Soif d’autres lieux et douceur de vivre

Réduire la fréquence des vols à l’étranger, privilégier la campagne en bord de mer, s’installer dans un pavillon de jardin à l’écart du centre de la grande ville, mettre sa voiture au garage, privilégier la marche et le vélo… Le virus corona nous a guidé pour repenser la façon dont nous voyageons. Et après un long mois de pandémie, les Français veulent plus que jamais revoir le pays.

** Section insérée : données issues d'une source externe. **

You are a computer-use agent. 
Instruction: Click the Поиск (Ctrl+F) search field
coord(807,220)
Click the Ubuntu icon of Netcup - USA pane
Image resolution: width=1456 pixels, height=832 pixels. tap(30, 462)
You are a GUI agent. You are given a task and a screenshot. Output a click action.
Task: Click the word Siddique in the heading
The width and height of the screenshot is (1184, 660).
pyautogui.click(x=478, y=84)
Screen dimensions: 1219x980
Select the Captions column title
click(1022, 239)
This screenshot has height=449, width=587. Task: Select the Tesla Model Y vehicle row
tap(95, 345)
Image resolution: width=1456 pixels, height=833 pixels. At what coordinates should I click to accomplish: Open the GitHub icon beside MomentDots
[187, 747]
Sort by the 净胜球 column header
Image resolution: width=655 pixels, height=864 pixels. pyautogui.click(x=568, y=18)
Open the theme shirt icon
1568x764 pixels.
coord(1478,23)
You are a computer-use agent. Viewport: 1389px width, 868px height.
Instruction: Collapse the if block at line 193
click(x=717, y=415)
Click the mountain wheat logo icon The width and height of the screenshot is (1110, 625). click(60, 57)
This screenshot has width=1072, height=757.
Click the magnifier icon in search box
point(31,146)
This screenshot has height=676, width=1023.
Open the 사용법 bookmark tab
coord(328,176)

A la sortie de la crise, 60% souhaitent privilégier les déplacements, selon une enquête mondiale menée par le Boston Consulting Group. “Ils veulent renouer avec leurs déplacements de loisirs, mais il y a des changements par rapport au ‘précédent’. Pierre François Marteau, Chef de Projet Senior au BCG, garantit. Destinations, transports… tout est remis en cause depuis le coronavirus. 52% des Français souhaitent retrouver famille et amis dispersés dans tout le pays. 37% se détendent loin de tout et 7% ont soif de nouvelles expériences.

Les français bougent

Sans surprise, l’envie de vacances au soleil, à la plage, ou en pleine nature précède l’exploration des grandes villes. “Mais il faut être conscient des envies exprimées de type “voyage au plus près” et “moyens de transports écologiques”. Il n’y a rien que la réalité ne change du tout », assure Pierre François Marteau.Opinion de la sociologue et anthropologue Saskia Cousin, co-auteur avec Bertrand Law, maître de conférences à l’Université de Paris 5 Sociologie du tourisme (La Découverte) : « Depuis longtemps, nous privilégions un modèle de mobilité basé sur « toujours, encore plus vite ». Cela a également servi comme une forme de distinction sociale. Mieux mesurer les effets à la fois du climat et de l’hygiène. “”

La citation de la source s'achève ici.